**QUOTED PASSAGE**:
· · · · ·

Design of Bandpass Filter Using Op Amp

11.7: Band-Pass Filter Realizations

  1. Last updated
  2. Save as PDF
  • Page ID
    26748
  • There are many ways to form a band-pass filter. Before we introduce a few of the possibilities, we must define a number of important parameters. As in the case of the high- and low-pass filters, the concept of damping is important. For historical reasons, band-pass filters are normally specified with the parameter \(Q\), the quality factor, which is the reciprocal of the damping factor. Comparable to the break frequency is the center, or peak, frequency of the filter. This is the point of maximum gain. In RLC circuits, it is usually referred to as the resonance frequency. The symbol for center frequency is \(f_o\). Because a band-pass filter produces attenuation on either side of the center frequency, there are two "3 dB down" frequencies. The lower frequency is normally given the name \(f_1\), and the upper is given \(f_2\). The difference between \(f_2\) and \(f_1\) is called the bandwidth of the filter and is abbreviated as \(BW\). The ratio of center frequency to bandwidth is equal to the filter's \(Q\).

· · · · ·

**INSTRUCTION**: List every symbol the band-pass filter passage introduces, giving what each one stands for.

**GIVEN INFORMATION**:

· · · · ·

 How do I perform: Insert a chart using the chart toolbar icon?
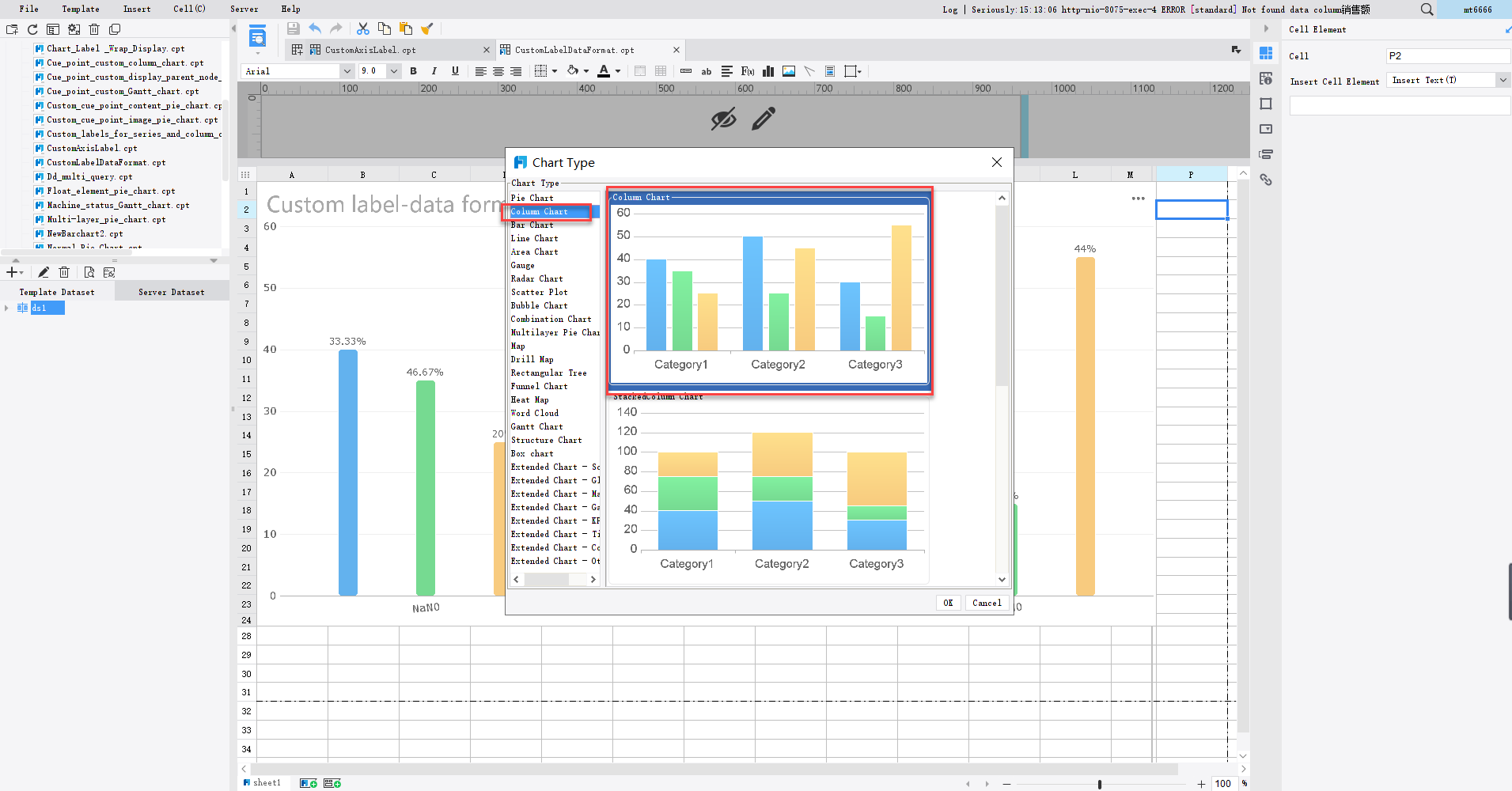tap(767, 71)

· · · · ·

**EXERCISE ANSWER**:
- Q: the quality factor, the reciprocal of the damping factor
- f_o: the center, or peak, frequency of the filter
- f_1: the lower "3 dB down" frequency
- f_2: the upper "3 dB down" frequency
- BW: the bandwidth, the difference between f_2 and f_1